Because the horror is based on loss of money (i.e. cash or property values), Stephen King described The Amityville Horror as an “economic-horror” movie. In Dark Water, economic desperation is just as acute. Will the money Yoshimi needs to be a good mom take all her mothering time to earn?

There is also the question of her mental stability – before she married, Yoshimi saw a therapist. She blames the books she proofread, but it may have been something more. Note: this is a horror movie (a ghost story), and I have not mentioned the trappings of the genre – spooks or what have you. They are here, but the movie goes for the emotional core of the material. The diverting but spiritless jackhammer style of modern horror is nowhere to be found.

The film trips, however, on the character of the “good” lawyer. He helps organize a defense for Yoshimi, and shames the managers of the apartment into doing their job. But he’s gone too soon. If he was more integral to the plot and had more depth, he would be more interesting. But he is not.

By the time the shocking and horrifying conclusion arrives, this is forgotten. I won’t discuss it in detail, but I will say that it is the opposite of most surprise endings. Rather than twist a puerile mess into utter negation, the surprise in Dark Water deepens what came before. It is resonant, and it pushes the film toward tragedy.

There are reviews that miss the point of the end, and assign1 it to Freudian allegory. Using this sort of pseudo-intellectual sophistry to trick yourself into liking a film is mad. Movies should not be allegories that exist to fulfill the social or political agendas of specific audiences. They should entertain, and they may enlighten. If they seek to instruct, they are propaganda; if you find instruction that is not intended, you are a charlatan.

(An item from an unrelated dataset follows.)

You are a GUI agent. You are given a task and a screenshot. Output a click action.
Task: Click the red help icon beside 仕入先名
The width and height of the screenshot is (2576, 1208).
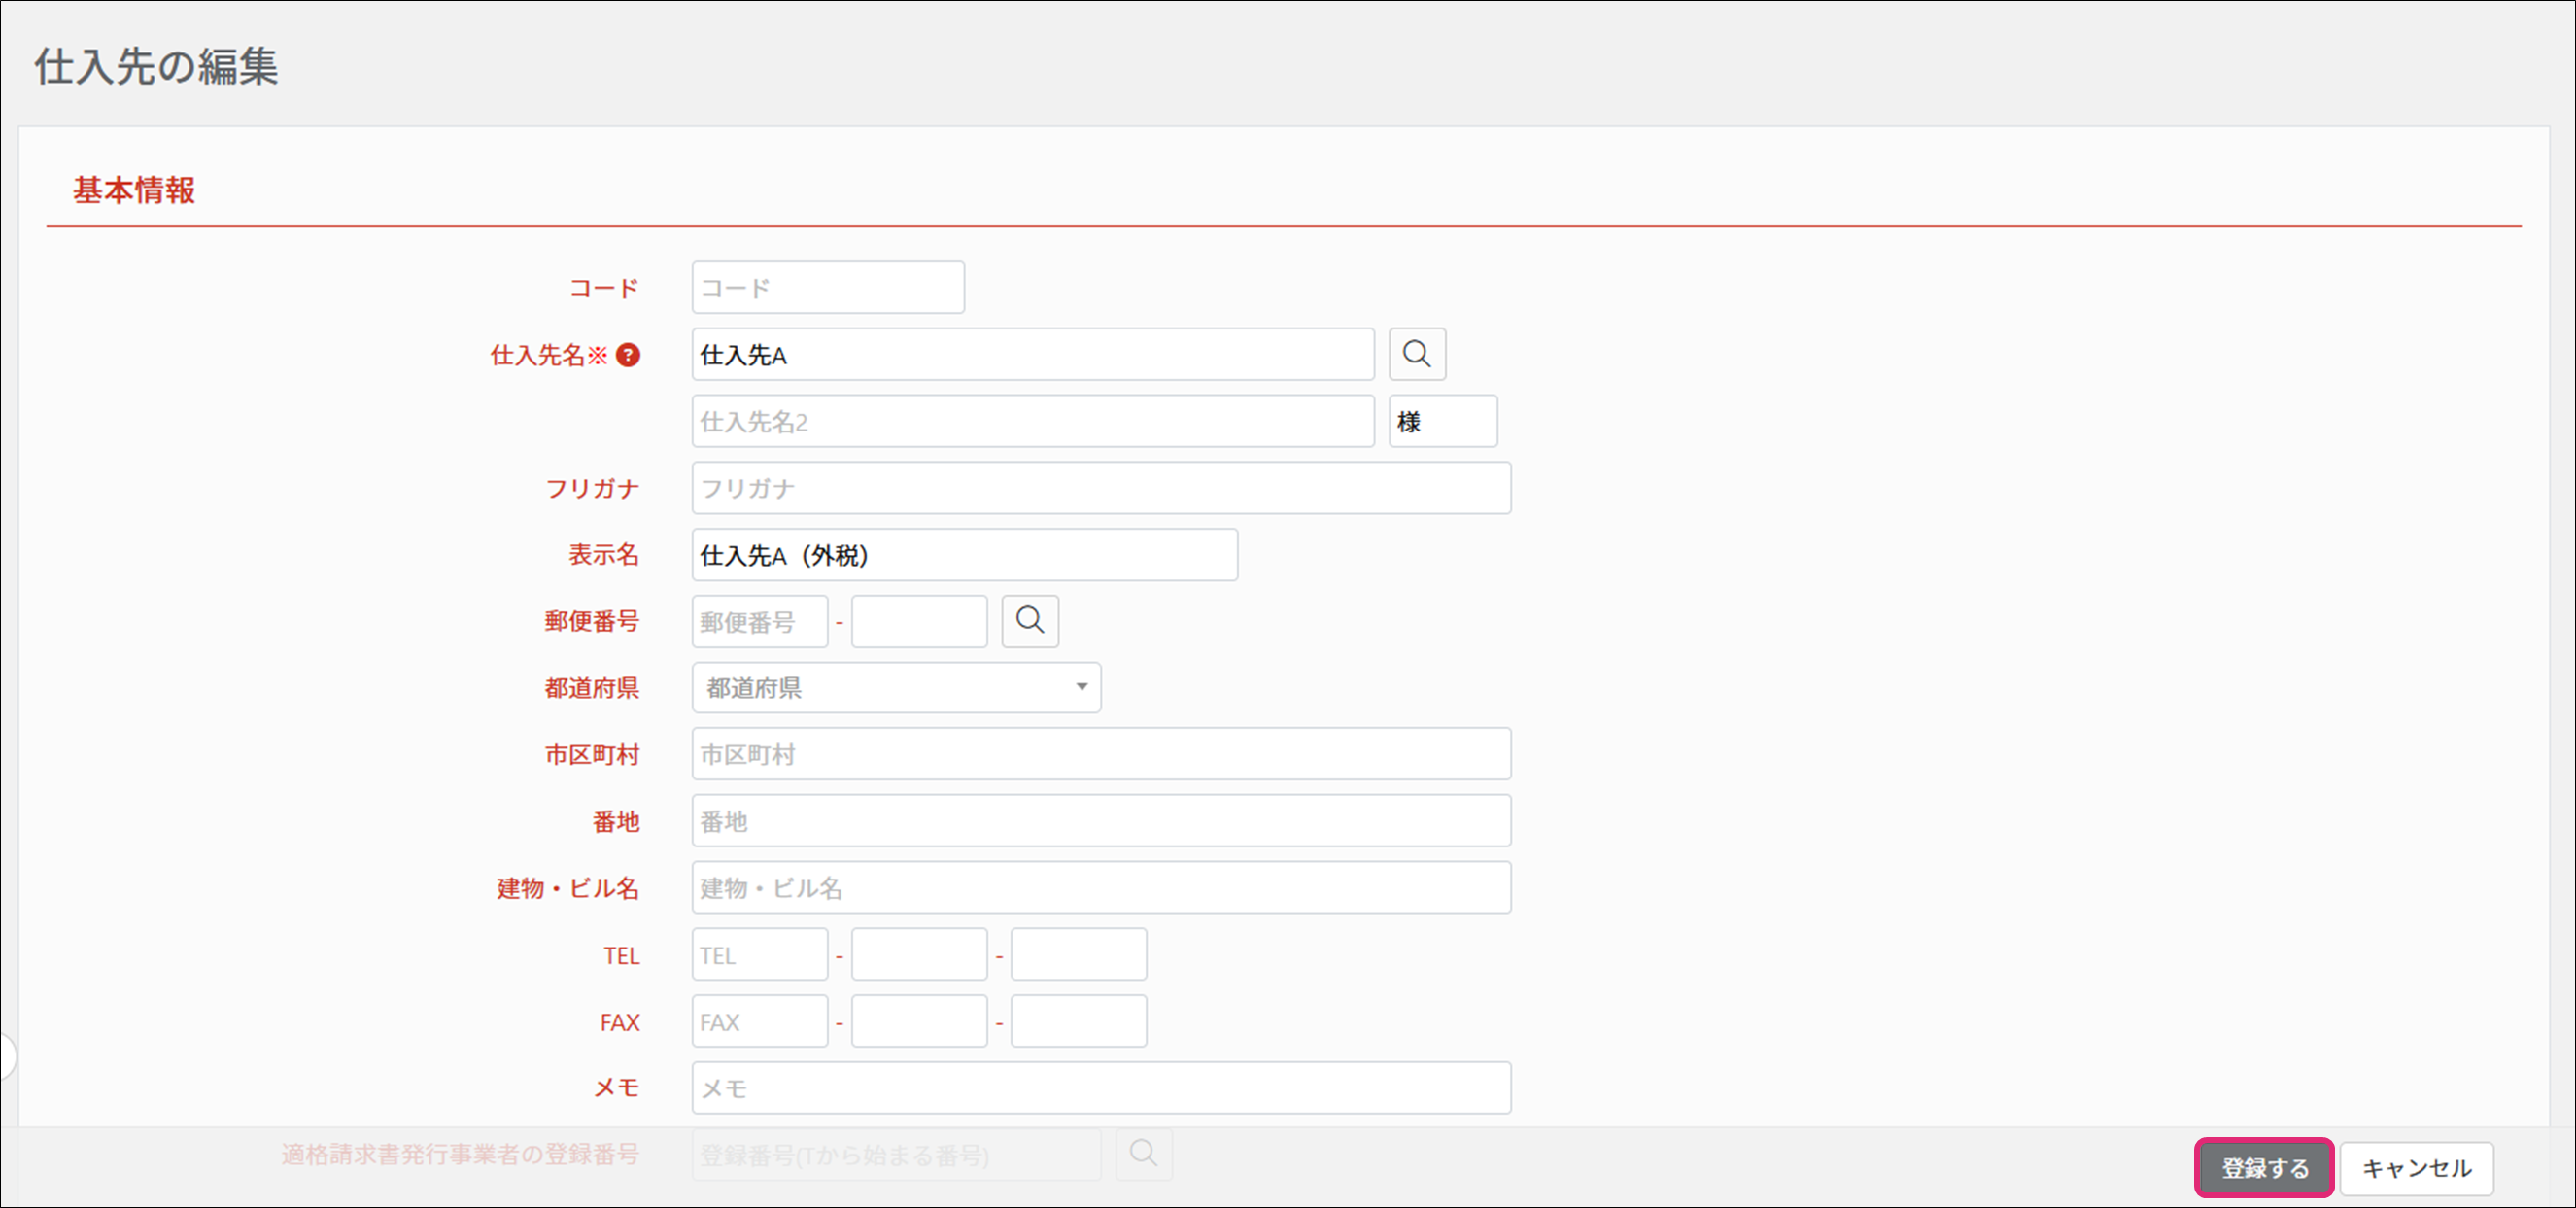click(x=628, y=355)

I try not to be a charlatan; I try not to read into films things that are not there, and I try to report my exact reaction. Recently, I rewatched Ringu, and I believe that Dark Water is superior. Perhaps it is the circular and repetitive narrative. Maybe it is the greater subtlety in the stakes the horrors represent2 – to some, a weird videotape means more than the spreading water stain on Yoshimi’s ceiling.

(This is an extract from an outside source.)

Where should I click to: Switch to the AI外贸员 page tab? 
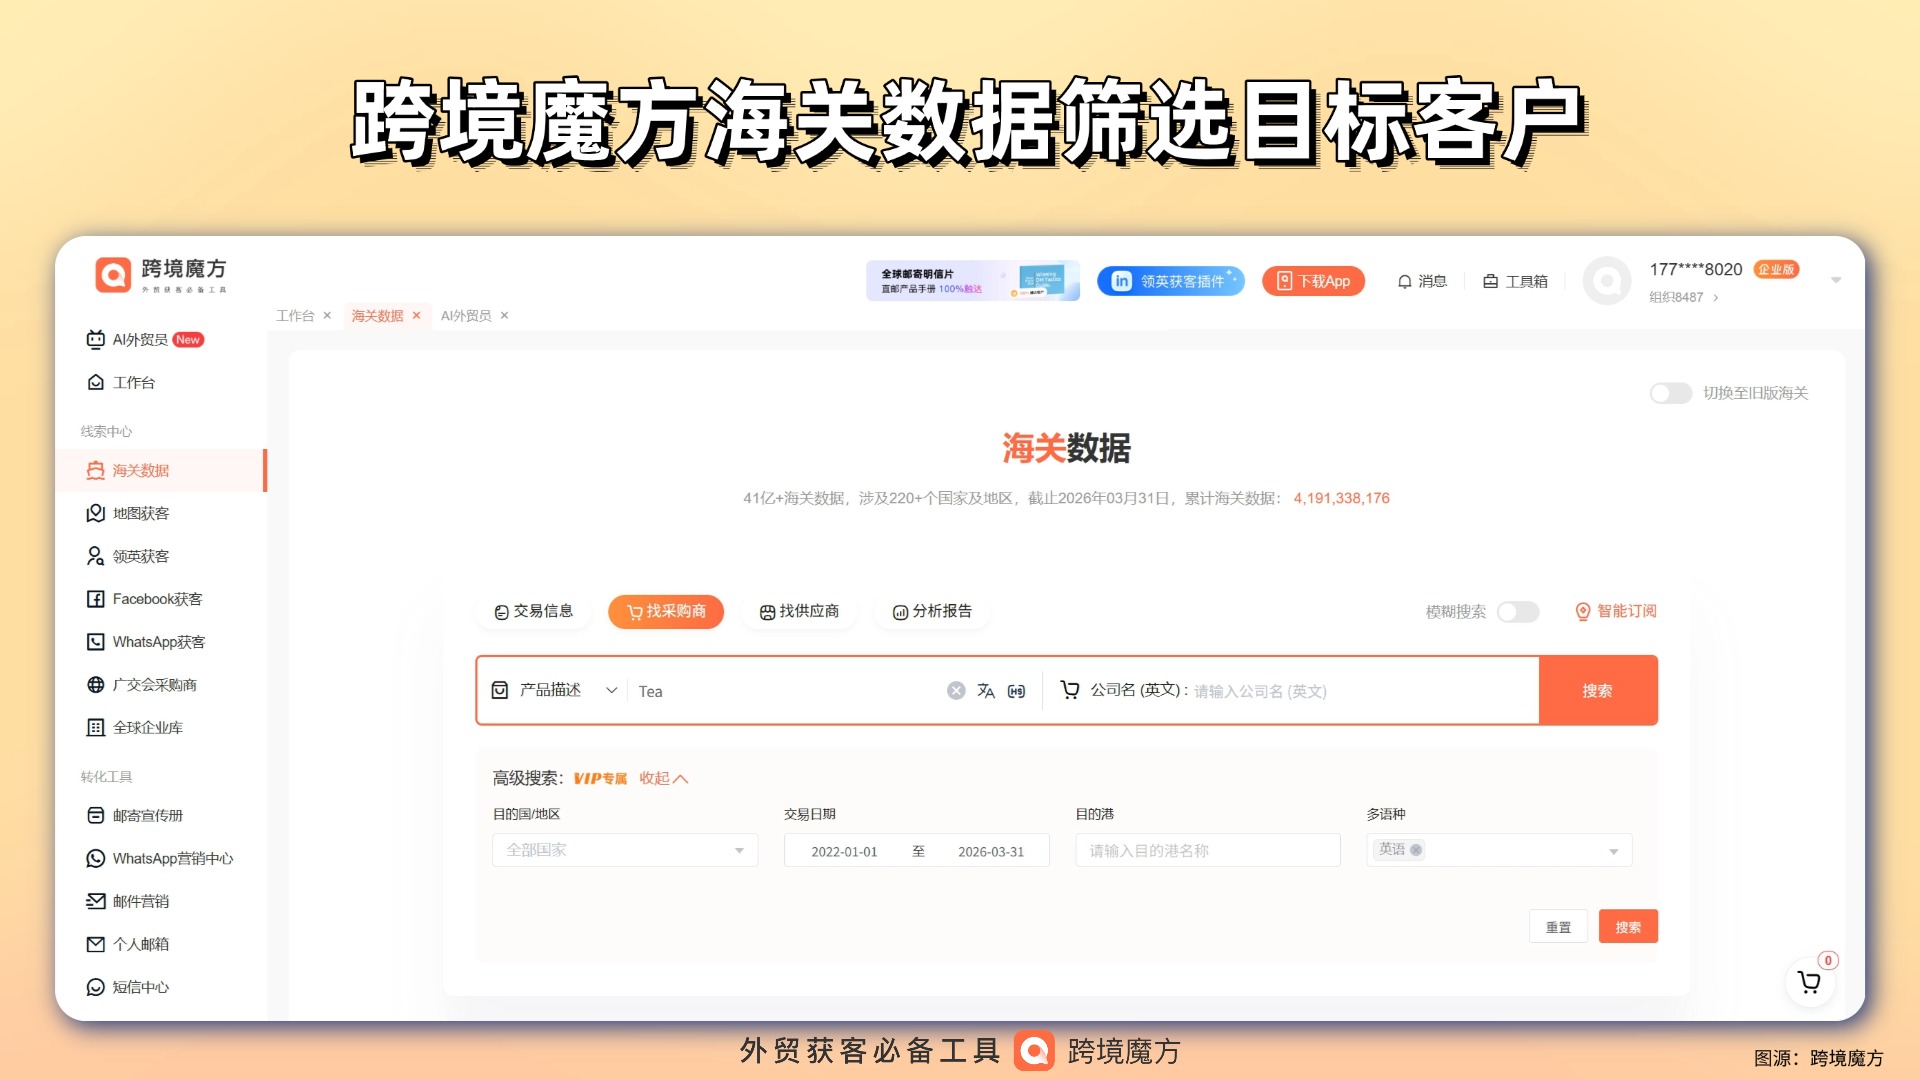pyautogui.click(x=466, y=316)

As the title suggests, Dark Water is murky. But it should be seen, and understood.

1If the ending confuses you, highlight this for an oblique hint: Yoshimi does not sacrifice herself, she is being punished for her actions.

2I do not wish to sound condescending. Sometimes, narratives go over our heads. Nothing to be ashamed of – we can all miss a few details. Not me, of course. I have a degree, and a lack of employment to prove it. Of course, I might be wrong.